§ **Given entries**

::::::::::

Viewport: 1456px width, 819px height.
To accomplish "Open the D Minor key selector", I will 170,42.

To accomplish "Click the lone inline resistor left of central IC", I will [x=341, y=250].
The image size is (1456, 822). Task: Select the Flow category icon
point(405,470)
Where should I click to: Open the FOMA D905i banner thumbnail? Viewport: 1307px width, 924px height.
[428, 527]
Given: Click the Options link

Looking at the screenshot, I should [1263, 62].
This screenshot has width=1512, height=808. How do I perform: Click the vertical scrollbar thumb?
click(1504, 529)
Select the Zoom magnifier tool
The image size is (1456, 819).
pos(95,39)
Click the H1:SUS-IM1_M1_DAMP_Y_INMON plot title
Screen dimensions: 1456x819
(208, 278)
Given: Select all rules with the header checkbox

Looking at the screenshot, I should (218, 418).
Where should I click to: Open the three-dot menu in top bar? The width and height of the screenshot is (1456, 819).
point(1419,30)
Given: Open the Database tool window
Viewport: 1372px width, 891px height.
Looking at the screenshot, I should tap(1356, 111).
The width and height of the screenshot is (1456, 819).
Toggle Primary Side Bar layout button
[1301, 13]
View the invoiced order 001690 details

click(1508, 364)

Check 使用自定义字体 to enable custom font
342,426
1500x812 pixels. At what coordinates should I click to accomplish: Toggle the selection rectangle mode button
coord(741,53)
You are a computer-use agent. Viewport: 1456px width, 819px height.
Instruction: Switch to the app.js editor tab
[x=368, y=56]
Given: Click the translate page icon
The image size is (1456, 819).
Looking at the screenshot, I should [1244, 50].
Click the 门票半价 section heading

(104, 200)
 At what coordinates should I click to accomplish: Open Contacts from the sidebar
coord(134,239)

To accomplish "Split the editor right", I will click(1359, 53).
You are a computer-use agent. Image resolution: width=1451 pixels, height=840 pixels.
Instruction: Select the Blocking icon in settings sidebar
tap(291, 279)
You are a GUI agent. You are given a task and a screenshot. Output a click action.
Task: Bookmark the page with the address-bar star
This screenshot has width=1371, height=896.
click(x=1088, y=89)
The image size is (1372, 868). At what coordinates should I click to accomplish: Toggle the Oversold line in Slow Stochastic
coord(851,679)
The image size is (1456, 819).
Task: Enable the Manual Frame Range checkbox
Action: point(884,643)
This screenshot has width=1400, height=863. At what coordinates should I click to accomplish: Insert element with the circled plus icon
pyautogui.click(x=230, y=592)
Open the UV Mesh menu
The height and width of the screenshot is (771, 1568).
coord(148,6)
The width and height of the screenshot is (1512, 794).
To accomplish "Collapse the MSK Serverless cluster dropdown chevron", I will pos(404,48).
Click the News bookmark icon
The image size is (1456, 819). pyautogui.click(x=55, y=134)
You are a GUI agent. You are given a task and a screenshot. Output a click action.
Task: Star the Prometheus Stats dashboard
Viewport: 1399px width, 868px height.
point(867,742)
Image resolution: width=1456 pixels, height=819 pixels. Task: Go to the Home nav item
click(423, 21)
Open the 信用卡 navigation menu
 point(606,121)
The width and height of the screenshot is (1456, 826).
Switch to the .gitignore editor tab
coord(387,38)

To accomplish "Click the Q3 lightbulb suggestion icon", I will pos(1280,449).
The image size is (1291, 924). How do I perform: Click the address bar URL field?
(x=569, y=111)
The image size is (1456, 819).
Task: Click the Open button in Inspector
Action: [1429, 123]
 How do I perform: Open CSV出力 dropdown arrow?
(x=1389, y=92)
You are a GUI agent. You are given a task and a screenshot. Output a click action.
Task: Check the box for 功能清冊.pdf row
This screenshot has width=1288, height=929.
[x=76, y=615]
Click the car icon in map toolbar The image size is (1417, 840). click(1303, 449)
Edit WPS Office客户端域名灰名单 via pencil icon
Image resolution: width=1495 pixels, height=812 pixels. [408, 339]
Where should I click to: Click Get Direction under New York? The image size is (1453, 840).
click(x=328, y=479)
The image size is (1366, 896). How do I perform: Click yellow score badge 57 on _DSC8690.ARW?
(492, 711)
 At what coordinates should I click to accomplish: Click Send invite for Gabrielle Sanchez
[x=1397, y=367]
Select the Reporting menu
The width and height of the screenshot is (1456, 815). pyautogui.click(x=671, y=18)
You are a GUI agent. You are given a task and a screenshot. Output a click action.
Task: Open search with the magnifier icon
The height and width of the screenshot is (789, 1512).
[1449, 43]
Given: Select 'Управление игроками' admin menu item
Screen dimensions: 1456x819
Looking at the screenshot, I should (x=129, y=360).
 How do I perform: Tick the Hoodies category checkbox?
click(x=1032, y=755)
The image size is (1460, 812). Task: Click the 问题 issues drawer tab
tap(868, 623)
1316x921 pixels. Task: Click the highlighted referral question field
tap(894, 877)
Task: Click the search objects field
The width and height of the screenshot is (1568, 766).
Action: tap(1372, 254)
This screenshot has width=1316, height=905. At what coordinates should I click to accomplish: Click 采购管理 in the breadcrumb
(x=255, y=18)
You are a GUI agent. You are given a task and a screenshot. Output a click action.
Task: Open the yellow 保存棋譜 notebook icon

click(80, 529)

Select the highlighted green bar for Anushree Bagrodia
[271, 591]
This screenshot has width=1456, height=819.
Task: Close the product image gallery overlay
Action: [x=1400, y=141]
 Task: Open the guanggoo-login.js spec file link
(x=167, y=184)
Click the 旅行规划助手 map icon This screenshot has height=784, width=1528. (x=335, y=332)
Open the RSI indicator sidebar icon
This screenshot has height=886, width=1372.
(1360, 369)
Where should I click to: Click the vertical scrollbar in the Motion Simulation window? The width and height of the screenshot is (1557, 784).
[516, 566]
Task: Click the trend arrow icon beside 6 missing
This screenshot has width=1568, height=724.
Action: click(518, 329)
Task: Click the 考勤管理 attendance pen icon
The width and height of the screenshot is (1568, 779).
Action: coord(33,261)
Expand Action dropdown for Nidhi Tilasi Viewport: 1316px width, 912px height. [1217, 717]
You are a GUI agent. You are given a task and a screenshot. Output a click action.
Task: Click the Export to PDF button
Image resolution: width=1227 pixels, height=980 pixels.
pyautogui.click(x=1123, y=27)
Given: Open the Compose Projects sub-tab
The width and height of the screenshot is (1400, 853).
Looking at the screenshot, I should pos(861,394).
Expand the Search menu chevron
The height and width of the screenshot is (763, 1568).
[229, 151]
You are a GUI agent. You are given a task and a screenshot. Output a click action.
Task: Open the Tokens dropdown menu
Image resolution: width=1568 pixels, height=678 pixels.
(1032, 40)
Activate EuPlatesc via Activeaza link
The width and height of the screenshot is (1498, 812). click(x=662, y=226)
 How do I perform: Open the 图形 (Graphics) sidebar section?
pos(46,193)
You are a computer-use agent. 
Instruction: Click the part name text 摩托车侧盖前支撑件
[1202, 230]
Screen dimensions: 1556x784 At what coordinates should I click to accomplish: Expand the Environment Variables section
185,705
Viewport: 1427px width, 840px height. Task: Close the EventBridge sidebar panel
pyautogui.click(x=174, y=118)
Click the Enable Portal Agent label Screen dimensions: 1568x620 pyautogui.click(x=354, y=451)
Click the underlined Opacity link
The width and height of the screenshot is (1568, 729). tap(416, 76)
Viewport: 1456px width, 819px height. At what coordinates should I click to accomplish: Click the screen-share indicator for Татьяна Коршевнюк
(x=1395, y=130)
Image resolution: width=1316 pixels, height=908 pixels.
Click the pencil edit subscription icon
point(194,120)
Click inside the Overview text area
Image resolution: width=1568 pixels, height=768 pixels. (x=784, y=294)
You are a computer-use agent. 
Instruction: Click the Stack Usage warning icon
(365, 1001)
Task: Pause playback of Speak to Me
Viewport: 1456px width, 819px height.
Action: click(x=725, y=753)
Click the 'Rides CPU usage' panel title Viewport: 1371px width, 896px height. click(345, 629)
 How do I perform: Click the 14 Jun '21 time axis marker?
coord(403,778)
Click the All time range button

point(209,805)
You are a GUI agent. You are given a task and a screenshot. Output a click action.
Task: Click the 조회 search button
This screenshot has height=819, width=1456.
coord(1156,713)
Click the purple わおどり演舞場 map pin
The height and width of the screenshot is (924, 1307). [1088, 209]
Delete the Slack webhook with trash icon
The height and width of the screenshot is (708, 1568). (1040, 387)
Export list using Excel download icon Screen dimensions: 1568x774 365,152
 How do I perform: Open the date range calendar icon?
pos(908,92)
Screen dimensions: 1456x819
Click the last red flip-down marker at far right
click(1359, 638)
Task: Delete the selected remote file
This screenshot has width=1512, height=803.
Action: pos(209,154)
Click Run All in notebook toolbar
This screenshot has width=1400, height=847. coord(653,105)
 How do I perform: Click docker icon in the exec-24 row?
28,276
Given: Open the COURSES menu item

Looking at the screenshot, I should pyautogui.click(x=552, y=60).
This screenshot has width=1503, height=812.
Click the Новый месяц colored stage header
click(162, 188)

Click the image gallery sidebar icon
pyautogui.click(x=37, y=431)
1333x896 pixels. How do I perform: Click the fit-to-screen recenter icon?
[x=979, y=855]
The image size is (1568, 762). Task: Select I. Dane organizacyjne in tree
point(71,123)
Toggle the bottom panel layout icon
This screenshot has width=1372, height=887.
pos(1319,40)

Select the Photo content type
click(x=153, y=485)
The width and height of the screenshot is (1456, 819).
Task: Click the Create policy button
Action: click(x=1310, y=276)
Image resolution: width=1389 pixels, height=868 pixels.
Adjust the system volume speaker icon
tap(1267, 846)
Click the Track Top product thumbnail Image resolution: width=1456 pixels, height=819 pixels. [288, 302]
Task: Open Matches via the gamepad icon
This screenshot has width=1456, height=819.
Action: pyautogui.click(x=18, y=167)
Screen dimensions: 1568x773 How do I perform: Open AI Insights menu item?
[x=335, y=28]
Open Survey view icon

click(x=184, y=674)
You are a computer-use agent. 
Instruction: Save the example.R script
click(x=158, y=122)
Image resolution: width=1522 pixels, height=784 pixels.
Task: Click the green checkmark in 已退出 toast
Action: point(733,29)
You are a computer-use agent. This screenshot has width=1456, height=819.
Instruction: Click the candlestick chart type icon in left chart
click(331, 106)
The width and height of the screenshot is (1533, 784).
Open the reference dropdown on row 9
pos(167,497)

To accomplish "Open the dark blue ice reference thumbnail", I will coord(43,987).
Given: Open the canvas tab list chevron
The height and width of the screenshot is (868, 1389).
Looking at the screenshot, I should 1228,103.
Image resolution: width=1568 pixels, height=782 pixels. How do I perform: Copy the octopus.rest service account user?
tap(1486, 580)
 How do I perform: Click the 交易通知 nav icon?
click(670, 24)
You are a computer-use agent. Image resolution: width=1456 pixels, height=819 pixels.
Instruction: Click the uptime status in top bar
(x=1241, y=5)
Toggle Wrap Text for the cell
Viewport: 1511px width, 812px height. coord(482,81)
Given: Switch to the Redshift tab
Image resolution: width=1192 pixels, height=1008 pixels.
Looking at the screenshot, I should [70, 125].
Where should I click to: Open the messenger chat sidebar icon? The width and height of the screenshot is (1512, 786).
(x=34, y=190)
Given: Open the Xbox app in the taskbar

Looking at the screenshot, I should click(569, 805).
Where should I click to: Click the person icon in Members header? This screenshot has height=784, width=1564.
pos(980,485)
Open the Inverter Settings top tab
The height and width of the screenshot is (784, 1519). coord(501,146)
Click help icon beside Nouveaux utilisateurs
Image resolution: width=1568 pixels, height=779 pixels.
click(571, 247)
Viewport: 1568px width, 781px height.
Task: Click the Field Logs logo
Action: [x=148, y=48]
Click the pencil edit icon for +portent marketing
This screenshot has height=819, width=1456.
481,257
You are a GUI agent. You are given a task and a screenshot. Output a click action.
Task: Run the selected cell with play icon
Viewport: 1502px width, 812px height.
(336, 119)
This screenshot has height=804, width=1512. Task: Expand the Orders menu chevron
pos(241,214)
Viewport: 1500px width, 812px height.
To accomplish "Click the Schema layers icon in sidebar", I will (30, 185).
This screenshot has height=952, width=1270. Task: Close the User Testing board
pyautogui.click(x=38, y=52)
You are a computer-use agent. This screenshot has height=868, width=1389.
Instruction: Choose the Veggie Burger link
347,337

::::::::::

Return each line from the entries above that includes "will".

To accomplish "Open the D Minor key selector", I will 170,42.
To accomplish "Click the lone inline resistor left of central IC", I will [x=341, y=250].
To accomplish "Split the editor right", I will click(1359, 53).
To accomplish "Collapse the MSK Serverless cluster dropdown chevron", I will pos(404,48).
To accomplish "Click the Q3 lightbulb suggestion icon", I will pos(1280,449).
To accomplish "Open the dark blue ice reference thumbnail", I will coord(43,987).
To accomplish "Click the Schema layers icon in sidebar", I will (30, 185).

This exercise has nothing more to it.